Start of Source records

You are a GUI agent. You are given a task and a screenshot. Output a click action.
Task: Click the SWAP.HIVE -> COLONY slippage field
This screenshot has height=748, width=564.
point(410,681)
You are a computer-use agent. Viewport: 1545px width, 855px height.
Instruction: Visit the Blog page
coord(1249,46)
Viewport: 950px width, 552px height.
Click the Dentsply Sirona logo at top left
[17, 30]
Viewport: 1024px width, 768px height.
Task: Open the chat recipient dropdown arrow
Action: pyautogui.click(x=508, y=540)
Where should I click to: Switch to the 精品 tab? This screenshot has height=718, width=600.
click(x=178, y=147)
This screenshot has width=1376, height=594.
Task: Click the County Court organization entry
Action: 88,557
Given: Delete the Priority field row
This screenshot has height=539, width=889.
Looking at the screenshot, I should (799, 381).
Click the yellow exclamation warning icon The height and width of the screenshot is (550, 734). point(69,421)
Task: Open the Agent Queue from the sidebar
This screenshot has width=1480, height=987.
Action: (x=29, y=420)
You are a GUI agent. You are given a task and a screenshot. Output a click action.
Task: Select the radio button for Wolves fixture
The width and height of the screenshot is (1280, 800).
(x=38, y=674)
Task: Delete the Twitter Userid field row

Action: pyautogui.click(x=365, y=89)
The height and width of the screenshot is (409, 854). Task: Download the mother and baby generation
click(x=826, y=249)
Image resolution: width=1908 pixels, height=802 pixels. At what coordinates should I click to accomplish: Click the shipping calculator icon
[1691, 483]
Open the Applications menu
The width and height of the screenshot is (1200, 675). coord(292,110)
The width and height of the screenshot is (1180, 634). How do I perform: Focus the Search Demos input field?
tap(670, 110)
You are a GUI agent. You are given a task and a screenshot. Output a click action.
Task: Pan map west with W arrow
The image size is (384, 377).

End of Source records

> Task prompt
Output the records above, each one exactly, with none left out.

> Response below
You are a GUI agent. You are given a task and a screenshot. Output a click action.
Task: Click the SWAP.HIVE -> COLONY slippage field
This screenshot has height=748, width=564.
point(410,681)
You are a computer-use agent. Viewport: 1545px width, 855px height.
Instruction: Visit the Blog page
coord(1249,46)
Viewport: 950px width, 552px height.
Click the Dentsply Sirona logo at top left
[17, 30]
Viewport: 1024px width, 768px height.
Task: Open the chat recipient dropdown arrow
Action: pyautogui.click(x=508, y=540)
Where should I click to: Switch to the 精品 tab? This screenshot has height=718, width=600.
click(x=178, y=147)
This screenshot has width=1376, height=594.
Task: Click the County Court organization entry
Action: 88,557
Given: Delete the Priority field row
This screenshot has height=539, width=889.
Looking at the screenshot, I should (799, 381).
Click the yellow exclamation warning icon The height and width of the screenshot is (550, 734). point(69,421)
Task: Open the Agent Queue from the sidebar
This screenshot has width=1480, height=987.
Action: (x=29, y=420)
You are a GUI agent. You are given a task and a screenshot. Output a click action.
Task: Select the radio button for Wolves fixture
The width and height of the screenshot is (1280, 800).
(x=38, y=674)
Task: Delete the Twitter Userid field row

Action: pyautogui.click(x=365, y=89)
The height and width of the screenshot is (409, 854). Task: Download the mother and baby generation
click(x=826, y=249)
Image resolution: width=1908 pixels, height=802 pixels. At what coordinates should I click to accomplish: Click the shipping calculator icon
[1691, 483]
Open the Applications menu
The width and height of the screenshot is (1200, 675). coord(292,110)
The width and height of the screenshot is (1180, 634). How do I perform: Focus the Search Demos input field?
tap(670, 110)
You are a GUI agent. You are given a task and a screenshot. Output a click action.
Task: Pan map west with W arrow
The image size is (384, 377).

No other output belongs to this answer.